Advanced Materials: Coloured Concrete
Published on 8 June 2021
We research advanced materials which can contribute to achieving the aims of the Circular economy and Net Zero with innovative technology applied in future manufacturing and construction industries
Coloured concrete samples (Credit - University of Dundee)
Advanced materials have new or improved structural or functional properties and have applications across a wide range of sectors, including telecommunications, electronics and pharmaceuticals, aerospace, automotive, security, and energy. We research advanced materials which can contribute to achieving the aims of the Circular economy and Net Zero with innovative technology applied in future manufacturing and construction industries. For example, our Concrete Technology and Structural Engineering Research Cluster has been focusing on sustainable concrete, including recycled aggregates, cement replacement and structural optimisation.
Concrete structures have long been able to astonish, but their future could be brighter still thanks to research conducted by Dr Moray Newlands and his team. Using toner powder recovered from old printer cartridges, the research aims to replicate colours within cement pastes and concretes in a move that could transform the look of urban environments and landmarks of the future.
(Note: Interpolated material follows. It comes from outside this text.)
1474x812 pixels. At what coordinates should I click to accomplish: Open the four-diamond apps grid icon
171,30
Mixing cyan, yellow, magenta and black recovered toner powder (RTP), researchers found that it was possible to produce a range of colours within concrete and cement without affecting the integrity of the finished substance. Tests showed the coloured products to be resilient in both dry and wet environments, while the colouring also proved resistant to ultraviolet light, allowing it to retain its hue over time.
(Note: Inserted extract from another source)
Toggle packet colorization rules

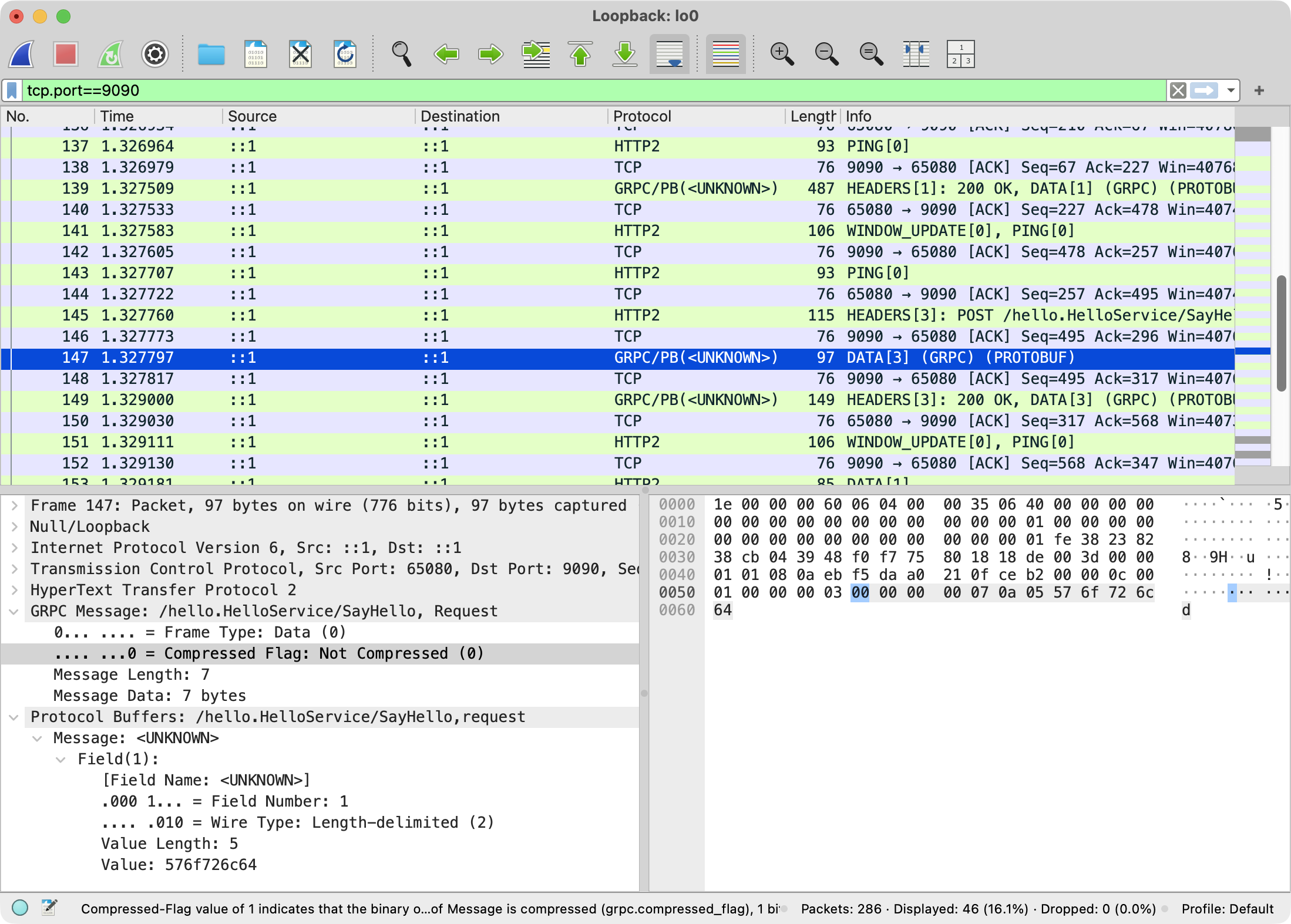(x=725, y=55)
While there are coloured concretes on the market, the palette range is limited by production methods and the excessive cost of producing more distinctive colours, such as blue, which requires the use of cobalt. However, the Dundee team seek to achieve mass production using RTP at a significantly lower cost and allowing a far greater range of tints to be manufactured. Dr Moray Newlands said, “Toner powder is incredibly fine, but cannot be recycled into new cartridges as it becomes contaminated and changes size once it is involved in the printing process."
Dr Moray Newlands
As their work continues, Dr Newlands and his team have worked with Construction Scotland Innovation Centre and industry partners to determine the viability of taking the concept to market and the material is currently being trialled as part of the Macro Micro Zero Energy Lab building at the Botanic Gardens, University of Dundee.